-- Opening Marker --

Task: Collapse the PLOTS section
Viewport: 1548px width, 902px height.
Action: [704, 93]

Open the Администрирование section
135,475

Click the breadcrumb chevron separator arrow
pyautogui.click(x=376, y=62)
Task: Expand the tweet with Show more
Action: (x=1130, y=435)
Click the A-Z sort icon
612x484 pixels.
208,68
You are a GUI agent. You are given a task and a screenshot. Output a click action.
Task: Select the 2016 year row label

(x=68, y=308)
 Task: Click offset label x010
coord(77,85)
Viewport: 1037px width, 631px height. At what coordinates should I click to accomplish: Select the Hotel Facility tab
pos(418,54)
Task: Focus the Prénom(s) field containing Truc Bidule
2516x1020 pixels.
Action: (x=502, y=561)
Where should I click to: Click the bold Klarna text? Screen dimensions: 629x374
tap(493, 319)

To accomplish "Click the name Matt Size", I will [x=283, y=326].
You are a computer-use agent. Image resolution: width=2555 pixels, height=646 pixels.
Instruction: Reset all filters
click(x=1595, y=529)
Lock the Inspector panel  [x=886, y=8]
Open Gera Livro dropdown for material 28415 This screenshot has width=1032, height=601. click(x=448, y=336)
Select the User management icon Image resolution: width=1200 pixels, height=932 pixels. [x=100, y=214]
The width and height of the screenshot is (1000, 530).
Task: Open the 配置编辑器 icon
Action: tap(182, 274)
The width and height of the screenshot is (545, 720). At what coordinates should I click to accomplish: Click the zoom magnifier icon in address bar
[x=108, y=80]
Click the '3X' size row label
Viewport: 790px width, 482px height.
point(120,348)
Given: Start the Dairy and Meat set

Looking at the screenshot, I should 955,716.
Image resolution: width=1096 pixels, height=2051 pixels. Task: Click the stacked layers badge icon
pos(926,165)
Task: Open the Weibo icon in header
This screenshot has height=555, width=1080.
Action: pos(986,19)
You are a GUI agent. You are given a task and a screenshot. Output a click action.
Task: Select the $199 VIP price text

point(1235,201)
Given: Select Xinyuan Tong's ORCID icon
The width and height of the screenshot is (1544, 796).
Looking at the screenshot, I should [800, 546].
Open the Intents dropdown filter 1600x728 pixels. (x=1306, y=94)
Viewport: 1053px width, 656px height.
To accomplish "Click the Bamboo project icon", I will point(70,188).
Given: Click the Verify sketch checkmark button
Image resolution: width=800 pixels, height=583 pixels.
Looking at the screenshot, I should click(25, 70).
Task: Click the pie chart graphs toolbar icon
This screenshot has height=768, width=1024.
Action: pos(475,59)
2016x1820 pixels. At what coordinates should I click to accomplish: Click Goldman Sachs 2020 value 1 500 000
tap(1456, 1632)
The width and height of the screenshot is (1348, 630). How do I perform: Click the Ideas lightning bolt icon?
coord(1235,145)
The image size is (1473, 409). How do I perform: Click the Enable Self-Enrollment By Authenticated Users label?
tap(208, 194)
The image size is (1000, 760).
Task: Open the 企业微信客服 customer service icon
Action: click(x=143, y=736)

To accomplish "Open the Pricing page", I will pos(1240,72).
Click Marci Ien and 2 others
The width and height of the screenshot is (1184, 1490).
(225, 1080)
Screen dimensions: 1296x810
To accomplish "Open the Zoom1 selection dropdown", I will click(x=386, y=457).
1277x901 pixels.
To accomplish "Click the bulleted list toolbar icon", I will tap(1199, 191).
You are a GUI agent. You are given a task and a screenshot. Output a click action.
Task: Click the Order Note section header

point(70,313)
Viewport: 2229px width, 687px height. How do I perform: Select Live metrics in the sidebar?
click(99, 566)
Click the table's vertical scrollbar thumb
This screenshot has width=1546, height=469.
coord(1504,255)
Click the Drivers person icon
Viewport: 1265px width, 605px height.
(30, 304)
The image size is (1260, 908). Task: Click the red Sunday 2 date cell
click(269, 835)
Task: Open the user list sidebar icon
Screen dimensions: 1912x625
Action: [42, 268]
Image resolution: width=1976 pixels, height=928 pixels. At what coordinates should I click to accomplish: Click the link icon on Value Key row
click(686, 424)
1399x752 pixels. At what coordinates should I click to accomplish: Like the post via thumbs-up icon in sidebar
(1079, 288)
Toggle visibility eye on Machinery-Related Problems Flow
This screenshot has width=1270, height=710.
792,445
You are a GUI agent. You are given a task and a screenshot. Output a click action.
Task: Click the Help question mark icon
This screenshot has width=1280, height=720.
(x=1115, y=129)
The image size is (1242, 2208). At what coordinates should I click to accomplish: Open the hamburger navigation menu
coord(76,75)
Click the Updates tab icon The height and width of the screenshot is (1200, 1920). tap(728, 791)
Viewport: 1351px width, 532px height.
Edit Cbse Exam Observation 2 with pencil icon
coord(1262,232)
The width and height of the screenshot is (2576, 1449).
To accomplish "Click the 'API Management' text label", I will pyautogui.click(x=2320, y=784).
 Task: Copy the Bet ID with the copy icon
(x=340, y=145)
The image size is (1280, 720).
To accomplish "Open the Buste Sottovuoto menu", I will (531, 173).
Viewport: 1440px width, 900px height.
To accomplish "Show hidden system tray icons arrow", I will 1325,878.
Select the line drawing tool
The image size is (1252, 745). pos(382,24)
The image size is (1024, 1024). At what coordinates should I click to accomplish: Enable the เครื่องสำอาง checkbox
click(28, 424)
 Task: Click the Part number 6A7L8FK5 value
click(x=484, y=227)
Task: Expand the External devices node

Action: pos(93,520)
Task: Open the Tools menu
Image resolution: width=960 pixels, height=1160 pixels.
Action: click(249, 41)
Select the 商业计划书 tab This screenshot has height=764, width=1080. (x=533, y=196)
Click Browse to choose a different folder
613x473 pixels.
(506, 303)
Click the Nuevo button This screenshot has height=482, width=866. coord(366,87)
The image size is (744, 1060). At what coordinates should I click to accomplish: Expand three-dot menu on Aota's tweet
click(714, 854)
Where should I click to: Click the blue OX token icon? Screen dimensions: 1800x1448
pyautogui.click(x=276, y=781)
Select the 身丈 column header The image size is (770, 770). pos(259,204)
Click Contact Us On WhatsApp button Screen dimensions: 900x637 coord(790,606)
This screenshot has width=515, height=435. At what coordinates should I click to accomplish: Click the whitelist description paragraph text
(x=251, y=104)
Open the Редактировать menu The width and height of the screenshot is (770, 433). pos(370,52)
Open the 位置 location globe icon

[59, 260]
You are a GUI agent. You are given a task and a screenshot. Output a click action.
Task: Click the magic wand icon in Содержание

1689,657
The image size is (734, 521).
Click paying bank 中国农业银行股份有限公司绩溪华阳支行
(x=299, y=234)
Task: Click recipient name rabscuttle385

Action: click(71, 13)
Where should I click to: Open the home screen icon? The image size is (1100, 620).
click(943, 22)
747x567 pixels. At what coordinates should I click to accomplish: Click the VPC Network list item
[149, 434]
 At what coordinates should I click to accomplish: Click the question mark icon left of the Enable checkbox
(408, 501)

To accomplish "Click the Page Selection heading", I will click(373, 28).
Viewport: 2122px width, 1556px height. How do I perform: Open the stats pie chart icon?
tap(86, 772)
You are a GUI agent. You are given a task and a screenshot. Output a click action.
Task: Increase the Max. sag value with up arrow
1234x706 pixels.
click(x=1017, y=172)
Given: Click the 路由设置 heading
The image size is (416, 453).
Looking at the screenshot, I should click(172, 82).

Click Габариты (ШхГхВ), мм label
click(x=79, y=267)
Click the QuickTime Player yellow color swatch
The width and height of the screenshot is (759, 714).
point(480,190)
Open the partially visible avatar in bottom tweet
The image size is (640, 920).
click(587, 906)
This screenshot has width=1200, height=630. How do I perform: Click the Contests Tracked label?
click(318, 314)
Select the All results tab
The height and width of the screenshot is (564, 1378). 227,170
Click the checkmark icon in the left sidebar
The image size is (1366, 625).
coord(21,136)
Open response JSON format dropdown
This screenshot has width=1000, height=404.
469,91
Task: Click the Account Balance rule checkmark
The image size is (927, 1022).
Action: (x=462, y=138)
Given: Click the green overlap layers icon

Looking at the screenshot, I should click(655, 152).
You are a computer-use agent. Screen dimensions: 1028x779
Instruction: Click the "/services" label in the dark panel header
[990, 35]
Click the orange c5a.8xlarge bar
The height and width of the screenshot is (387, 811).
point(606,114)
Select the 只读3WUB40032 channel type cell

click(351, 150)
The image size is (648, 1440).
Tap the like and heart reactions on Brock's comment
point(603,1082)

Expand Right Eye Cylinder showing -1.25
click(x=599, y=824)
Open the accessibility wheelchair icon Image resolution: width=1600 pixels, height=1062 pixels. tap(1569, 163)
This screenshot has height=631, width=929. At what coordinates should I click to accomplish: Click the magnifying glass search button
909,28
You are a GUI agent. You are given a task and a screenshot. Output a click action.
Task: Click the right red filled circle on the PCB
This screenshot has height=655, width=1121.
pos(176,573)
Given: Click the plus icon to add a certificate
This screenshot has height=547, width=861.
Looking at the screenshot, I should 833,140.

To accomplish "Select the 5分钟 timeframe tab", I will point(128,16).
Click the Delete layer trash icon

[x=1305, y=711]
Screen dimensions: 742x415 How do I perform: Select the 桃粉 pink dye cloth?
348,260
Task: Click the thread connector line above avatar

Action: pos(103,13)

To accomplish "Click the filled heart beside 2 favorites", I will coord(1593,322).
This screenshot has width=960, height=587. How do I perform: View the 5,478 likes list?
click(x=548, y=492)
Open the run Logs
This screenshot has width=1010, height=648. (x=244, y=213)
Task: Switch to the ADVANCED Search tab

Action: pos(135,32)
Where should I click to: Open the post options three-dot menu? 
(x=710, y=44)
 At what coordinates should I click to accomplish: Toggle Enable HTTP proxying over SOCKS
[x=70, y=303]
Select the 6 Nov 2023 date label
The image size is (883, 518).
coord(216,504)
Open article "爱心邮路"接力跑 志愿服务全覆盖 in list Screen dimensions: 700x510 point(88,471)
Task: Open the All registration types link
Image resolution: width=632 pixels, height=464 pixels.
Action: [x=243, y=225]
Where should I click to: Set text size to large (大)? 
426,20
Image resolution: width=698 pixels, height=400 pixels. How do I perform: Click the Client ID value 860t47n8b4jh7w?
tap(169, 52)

-- Closing Marker --

◆ Exercise requirements: Above are some lines. Repeat exactly, and only, those from the line that has "Edit Cbse Exam Observation 2 with pencil icon" through the line that has "Viewport: 1440px width, 900px height.".

◆ Response below:
Edit Cbse Exam Observation 2 with pencil icon
coord(1262,232)
The width and height of the screenshot is (2576, 1449).
To accomplish "Click the 'API Management' text label", I will pyautogui.click(x=2320, y=784).
 Task: Copy the Bet ID with the copy icon
(x=340, y=145)
The image size is (1280, 720).
To accomplish "Open the Buste Sottovuoto menu", I will (531, 173).
Viewport: 1440px width, 900px height.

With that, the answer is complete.